According to KQED, this will just leave Port Bar and the White Horse Inn remaining in Oakland. The latter is believed to be the longest-running gay bar in the US.

Related: Trans musician Cash Askew among 36 killed in Oakland warehouse fire

Club BNB (formerly the Bench and Bar) has been running as an LGBTQ venue since 1978 in different locations, while Club 21 has been running since 2010. They both moved to the current location in 2015.

Both venues are popular with people of color, with different club nights appealing to African Americans and Latinx crowds, such as La Bota Loca and Club Papi at 21

The clubs have been operating on a month-by-month lease for the past few months and have been seeking new homes, but Carlos Uribe, the general manager for both, told KQED that finding anywhere affordable has not yet proved successful.

He says the developer who now owns the block wanted the clubs to start paying $45,000 in rent per month – twice what they currently pay – or move out by mid-January.

“We don’t want to close,” Uribe told the Bay Area Reporter. “We are losing queer spaces left and right, not only in Oakland and San Francisco but around the country.

He says the final day of business will be January 12: “We’re gonna party right to the end.”

Related: America’s Oldest Gay Bar Turns 80, Looks 40

Queer venues around the US have faced increased challenges and a spate of closures in recent years.
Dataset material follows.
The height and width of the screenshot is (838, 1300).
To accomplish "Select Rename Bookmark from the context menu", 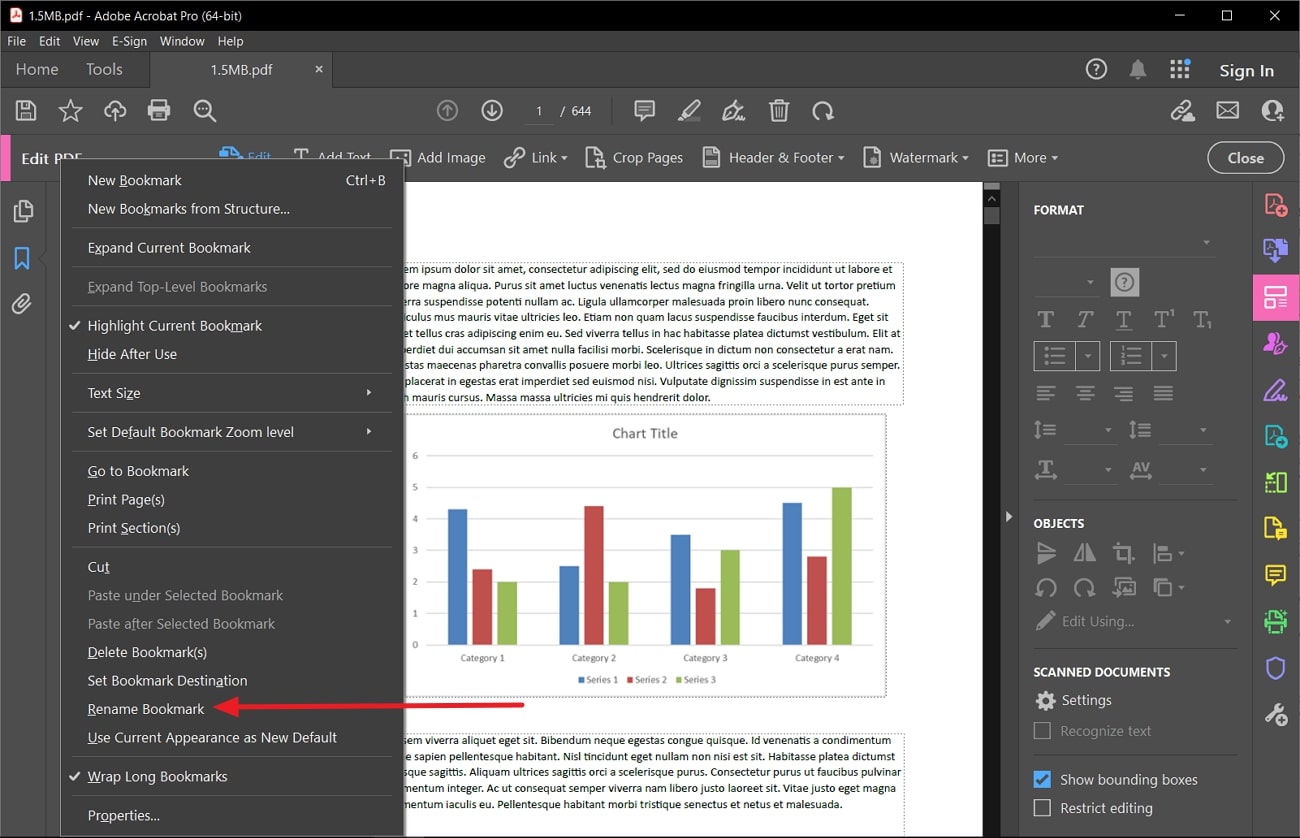I will 146,709.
There were an estimated 2,500 gay bars in the US in 1976, but that’s down to around 1,400, according to gay travel guide, Damron.

Meanwhile, in 1973, there were 118 gay bars in San Francisco. Today, less than 30.

Many factors have led to the closures, from the more mainstream acceptance of LGBTQ people decreasing the need for separate spaces; people meeting one another via hook-up apps rather than on the scene, and escalating real-estate prices and rents in former gay neighborhoods.